Francois mentioned “very advanced” studies about transmuting the waste (reducing and even eliminating its radioactivity) with technologies that could be available in 15 to 20 years.
But that doesn't convince the environmentalists. Juan Casavelos, coordinator of Greenpeace-Argentina's energy campaign, maintains that “in the nuclear arena, everything is cause for worry.”
There is a lack of transparency in official information, and the evidence of errors and accidents at the nuclear plants is hidden, he said.
Furthermore, say activists, in addition to the inevitable link with its use in weapons, nuclear development fell out of favor in 1986, when a reactor collapsed at the Chernobyl plant in Ukraine, causing the worst accident in the industry's history, leaving thousands of victims and contaminating the water and soil across a broad area.
Since then, environmental activism closed ranks against atomic energy. But now, that movement itself has developed some fissures.
Patrick Moore, one of the founders of Greenpeace, and the late Hugh Montefiore, who was trustee of the international network Friends of the Earth, spoke out in recent years in favor of nuclear energy as an alternative to fossil fuels because it does not produce climate changing greenhouse gases.
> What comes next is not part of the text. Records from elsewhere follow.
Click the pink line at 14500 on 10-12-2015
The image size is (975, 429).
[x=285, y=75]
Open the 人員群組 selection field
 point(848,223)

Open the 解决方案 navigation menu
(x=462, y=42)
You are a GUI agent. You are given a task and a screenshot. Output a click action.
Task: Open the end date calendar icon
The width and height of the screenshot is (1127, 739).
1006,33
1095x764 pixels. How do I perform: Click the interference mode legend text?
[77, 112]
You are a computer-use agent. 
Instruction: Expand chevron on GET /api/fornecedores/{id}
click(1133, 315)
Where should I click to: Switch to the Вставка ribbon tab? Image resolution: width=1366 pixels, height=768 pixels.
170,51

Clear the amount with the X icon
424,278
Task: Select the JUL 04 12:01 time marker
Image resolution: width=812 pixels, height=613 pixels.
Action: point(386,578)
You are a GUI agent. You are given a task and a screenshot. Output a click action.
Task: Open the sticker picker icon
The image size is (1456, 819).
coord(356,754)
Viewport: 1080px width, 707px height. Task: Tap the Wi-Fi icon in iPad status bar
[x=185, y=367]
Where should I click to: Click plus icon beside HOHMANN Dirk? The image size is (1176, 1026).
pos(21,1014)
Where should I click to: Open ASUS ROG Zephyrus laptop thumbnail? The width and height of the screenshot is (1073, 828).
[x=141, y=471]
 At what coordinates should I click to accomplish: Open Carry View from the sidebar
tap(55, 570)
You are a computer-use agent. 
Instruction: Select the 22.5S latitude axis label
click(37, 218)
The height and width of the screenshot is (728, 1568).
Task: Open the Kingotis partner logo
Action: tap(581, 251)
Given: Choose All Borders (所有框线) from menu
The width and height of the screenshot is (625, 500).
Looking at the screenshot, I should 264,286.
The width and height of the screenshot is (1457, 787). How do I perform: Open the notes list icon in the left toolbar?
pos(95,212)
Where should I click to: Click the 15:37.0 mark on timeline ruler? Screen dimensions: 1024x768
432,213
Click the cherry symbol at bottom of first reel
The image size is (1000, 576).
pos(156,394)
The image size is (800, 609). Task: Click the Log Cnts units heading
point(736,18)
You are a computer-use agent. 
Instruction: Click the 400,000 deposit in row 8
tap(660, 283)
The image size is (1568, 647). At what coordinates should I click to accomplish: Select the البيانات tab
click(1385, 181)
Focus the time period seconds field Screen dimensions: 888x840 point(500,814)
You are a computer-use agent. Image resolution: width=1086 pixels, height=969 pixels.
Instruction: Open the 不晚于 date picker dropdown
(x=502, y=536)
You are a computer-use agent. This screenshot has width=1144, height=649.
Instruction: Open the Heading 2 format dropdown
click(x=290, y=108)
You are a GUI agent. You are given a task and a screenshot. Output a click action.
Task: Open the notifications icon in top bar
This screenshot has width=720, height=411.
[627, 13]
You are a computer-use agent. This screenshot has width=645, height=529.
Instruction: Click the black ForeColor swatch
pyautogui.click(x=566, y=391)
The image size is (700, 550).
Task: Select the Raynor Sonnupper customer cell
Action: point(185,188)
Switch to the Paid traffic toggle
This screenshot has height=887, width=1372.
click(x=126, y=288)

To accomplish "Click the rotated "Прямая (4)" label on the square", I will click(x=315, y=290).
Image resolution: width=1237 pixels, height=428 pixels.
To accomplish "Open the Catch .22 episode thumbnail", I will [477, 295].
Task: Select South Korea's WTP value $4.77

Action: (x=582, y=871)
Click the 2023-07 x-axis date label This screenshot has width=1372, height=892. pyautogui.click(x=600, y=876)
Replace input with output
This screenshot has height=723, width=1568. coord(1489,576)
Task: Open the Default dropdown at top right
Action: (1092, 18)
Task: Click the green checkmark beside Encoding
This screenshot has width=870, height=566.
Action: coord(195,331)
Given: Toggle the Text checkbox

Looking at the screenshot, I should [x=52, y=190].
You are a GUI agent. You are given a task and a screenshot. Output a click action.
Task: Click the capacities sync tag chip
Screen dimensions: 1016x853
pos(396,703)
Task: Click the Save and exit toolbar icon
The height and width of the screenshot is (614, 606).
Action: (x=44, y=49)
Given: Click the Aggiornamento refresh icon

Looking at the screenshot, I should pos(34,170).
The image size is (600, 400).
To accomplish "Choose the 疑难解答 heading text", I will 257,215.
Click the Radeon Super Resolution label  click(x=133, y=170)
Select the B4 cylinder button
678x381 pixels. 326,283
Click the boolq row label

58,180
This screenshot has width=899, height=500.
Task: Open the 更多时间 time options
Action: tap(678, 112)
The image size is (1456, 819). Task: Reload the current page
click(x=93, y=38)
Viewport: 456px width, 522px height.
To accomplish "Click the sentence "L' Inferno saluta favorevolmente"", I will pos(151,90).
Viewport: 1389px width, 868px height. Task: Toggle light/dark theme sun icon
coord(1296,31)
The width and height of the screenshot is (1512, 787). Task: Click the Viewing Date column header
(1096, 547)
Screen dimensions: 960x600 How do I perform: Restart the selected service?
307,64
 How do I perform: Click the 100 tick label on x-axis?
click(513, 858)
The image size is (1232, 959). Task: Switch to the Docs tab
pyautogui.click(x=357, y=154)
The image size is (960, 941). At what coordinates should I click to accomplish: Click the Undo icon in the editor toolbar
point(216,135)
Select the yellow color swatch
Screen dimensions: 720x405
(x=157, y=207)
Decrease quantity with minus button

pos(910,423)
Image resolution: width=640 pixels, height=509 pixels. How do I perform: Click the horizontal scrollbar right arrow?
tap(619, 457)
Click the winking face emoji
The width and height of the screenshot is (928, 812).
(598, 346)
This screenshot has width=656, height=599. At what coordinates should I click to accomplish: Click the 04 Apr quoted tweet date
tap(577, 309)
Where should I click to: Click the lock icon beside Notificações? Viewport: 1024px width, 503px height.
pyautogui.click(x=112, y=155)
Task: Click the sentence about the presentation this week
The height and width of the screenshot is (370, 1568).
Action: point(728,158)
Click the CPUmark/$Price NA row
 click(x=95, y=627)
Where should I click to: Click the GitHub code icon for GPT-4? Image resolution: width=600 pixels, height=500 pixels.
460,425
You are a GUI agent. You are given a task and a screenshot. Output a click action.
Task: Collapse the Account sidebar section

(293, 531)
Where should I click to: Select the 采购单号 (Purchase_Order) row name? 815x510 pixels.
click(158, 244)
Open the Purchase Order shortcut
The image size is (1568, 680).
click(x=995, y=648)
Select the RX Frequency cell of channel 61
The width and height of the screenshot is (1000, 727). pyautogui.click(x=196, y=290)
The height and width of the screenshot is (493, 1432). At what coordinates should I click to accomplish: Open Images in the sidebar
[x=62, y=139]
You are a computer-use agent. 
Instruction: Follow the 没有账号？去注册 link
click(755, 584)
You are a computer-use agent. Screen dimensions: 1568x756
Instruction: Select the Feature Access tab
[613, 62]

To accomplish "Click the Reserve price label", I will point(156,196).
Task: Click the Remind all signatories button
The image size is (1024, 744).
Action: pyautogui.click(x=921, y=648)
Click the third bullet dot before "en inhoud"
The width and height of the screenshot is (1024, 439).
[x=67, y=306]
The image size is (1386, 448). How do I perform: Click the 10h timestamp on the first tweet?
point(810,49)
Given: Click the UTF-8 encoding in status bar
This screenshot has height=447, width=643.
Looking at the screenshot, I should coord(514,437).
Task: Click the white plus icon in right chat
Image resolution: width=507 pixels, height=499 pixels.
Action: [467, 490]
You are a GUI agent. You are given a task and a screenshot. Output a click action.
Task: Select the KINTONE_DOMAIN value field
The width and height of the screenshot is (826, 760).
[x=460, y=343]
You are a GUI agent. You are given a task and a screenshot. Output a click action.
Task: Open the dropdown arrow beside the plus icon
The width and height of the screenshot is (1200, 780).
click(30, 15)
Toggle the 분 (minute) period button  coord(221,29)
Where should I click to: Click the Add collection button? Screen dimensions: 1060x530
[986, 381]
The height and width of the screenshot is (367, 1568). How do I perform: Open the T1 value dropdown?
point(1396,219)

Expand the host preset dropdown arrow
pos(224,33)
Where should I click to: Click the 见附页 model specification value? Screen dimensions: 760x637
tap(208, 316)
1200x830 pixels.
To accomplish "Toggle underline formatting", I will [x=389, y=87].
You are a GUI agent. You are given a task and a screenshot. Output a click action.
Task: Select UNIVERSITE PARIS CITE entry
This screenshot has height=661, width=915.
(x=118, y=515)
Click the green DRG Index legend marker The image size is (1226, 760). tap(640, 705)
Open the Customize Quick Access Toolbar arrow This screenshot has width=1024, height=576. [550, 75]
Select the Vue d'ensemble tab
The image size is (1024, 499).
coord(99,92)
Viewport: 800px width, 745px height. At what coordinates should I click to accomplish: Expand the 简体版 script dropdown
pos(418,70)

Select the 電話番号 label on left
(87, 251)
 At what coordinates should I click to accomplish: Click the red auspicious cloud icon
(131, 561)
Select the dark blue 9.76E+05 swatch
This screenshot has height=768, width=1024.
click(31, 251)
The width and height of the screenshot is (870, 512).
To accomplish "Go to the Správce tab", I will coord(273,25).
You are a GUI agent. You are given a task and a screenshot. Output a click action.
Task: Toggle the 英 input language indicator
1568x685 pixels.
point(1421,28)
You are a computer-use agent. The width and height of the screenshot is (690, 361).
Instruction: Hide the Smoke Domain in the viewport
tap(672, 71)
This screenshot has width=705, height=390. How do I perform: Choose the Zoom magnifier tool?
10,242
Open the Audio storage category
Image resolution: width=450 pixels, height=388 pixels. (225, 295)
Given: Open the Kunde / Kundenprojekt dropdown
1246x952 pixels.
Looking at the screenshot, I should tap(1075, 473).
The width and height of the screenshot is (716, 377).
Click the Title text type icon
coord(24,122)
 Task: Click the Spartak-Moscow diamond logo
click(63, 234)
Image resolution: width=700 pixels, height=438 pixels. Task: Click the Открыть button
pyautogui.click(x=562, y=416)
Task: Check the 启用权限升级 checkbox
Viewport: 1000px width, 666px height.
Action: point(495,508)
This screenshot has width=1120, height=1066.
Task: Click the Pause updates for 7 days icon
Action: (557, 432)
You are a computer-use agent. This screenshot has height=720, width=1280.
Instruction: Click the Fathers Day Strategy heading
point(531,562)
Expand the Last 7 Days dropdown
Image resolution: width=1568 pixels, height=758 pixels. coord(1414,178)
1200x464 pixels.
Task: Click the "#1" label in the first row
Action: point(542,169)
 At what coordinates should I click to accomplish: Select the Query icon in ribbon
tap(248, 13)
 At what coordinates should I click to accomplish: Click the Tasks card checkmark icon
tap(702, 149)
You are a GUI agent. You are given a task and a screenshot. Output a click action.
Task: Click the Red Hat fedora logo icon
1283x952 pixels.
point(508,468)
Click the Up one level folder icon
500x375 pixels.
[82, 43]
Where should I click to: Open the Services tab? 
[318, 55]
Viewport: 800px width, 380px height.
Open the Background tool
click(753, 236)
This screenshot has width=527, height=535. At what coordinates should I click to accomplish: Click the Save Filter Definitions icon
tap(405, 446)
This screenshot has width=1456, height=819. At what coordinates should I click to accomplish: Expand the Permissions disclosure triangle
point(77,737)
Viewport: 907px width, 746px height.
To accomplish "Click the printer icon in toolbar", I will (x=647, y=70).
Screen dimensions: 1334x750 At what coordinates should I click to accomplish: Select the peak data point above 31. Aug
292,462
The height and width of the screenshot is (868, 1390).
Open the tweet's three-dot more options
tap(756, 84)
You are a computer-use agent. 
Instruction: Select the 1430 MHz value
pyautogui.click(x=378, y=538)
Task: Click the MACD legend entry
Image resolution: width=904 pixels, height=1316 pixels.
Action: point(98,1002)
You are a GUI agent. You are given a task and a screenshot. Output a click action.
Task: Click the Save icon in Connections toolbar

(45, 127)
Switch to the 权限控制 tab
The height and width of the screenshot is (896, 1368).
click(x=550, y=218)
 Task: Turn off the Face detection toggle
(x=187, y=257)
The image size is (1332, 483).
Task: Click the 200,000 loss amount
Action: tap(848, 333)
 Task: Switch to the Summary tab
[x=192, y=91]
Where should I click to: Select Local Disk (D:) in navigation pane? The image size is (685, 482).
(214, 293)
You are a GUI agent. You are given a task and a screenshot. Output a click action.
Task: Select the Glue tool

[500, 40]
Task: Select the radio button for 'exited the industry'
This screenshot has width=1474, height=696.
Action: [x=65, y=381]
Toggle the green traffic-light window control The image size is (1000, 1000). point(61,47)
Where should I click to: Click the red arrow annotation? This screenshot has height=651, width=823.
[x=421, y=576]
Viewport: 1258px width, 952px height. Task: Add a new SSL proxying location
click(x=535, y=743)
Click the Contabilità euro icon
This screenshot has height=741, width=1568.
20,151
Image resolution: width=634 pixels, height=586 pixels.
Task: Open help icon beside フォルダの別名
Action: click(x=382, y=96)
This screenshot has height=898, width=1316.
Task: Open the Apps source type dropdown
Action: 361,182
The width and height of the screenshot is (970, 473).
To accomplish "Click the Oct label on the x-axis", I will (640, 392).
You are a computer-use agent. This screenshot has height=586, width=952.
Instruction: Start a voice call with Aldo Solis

The International Energy Agency, made up of wealthy countries and major petroleum consumers, will propose ending the virtual global suspension of nuclear development in its annual report in November, say sources close to that organization.
Several European countries and the United States have returned to nuclear energy in reaction to the high costs of fossil fuels and to reduce greenhouse gas emissions, an argument also wielded in Latin America by Chile, whose President Michelle Bachelet called for studying the feasibility of nuclear power.
Worldwide, 16 percent of electricity comes from nuclear sources, while the six reactors operating in Latin America supply 3.1 percent for the region, according to the Latin American Energy Organization.
In the opinion of Francisco Carlos Rey, vice-president of Argentina's National Atomic Energy Commission, the negative responses are the result of myths, fueled in part by the Chernobyl incident.
The degree of safety at nuclear power plants today is 100 percent, he said.